Task statement: Could you please return each line of the data that has the word "avatar"?

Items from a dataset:
►
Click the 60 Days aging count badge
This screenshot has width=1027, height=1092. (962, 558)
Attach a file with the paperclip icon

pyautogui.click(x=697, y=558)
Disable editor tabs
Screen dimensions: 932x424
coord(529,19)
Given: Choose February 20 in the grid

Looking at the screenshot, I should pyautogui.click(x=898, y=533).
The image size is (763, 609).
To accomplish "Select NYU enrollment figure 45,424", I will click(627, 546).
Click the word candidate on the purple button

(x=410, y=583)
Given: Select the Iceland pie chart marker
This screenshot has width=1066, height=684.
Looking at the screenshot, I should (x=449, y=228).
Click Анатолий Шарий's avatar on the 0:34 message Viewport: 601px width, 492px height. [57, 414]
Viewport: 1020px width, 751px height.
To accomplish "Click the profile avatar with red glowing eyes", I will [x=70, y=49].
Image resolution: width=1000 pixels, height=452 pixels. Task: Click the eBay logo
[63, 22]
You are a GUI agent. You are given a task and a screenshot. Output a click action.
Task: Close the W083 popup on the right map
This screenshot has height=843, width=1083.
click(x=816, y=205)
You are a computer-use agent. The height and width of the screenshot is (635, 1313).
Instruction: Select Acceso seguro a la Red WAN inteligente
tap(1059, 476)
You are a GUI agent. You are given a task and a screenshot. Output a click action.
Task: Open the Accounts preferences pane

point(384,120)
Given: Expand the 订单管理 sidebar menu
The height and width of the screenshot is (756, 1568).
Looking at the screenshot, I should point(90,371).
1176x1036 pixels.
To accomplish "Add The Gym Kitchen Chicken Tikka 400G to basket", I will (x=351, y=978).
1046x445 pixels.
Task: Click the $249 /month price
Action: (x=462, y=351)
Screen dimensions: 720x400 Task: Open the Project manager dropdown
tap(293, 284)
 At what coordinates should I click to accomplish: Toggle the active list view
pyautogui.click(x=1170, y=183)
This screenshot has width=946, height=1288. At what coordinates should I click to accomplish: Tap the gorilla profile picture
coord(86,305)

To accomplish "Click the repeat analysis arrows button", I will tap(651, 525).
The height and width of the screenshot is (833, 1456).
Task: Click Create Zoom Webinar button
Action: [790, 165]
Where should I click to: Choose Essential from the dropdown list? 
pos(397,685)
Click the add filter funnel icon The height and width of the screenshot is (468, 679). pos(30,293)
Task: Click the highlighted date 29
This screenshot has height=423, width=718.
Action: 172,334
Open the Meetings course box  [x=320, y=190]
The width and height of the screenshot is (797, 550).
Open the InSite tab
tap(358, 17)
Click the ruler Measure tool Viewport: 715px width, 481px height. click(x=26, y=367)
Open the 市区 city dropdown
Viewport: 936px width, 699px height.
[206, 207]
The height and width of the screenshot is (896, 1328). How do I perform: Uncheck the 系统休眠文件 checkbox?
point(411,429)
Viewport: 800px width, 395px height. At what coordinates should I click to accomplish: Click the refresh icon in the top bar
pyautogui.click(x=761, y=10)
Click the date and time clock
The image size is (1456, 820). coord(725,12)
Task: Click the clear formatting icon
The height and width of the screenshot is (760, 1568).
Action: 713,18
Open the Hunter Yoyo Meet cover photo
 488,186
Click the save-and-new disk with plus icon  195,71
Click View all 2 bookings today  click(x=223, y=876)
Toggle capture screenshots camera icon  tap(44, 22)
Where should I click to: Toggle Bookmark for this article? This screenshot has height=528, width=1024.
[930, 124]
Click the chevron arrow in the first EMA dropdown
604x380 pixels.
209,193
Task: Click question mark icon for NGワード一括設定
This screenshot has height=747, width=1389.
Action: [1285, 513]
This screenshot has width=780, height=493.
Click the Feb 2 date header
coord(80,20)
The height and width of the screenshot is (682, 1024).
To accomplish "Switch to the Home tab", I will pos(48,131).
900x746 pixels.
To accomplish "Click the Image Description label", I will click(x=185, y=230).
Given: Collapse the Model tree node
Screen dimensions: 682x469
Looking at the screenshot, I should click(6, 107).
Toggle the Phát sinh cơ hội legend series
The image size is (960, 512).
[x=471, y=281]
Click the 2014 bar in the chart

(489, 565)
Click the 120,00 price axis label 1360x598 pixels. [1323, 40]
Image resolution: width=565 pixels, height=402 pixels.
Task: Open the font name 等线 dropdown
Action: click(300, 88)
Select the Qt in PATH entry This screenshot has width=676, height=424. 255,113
◄
Output of the task:
Click Анатолий Шарий's avatar on the 0:34 message Viewport: 601px width, 492px height. [57, 414]
To accomplish "Click the profile avatar with red glowing eyes", I will [x=70, y=49].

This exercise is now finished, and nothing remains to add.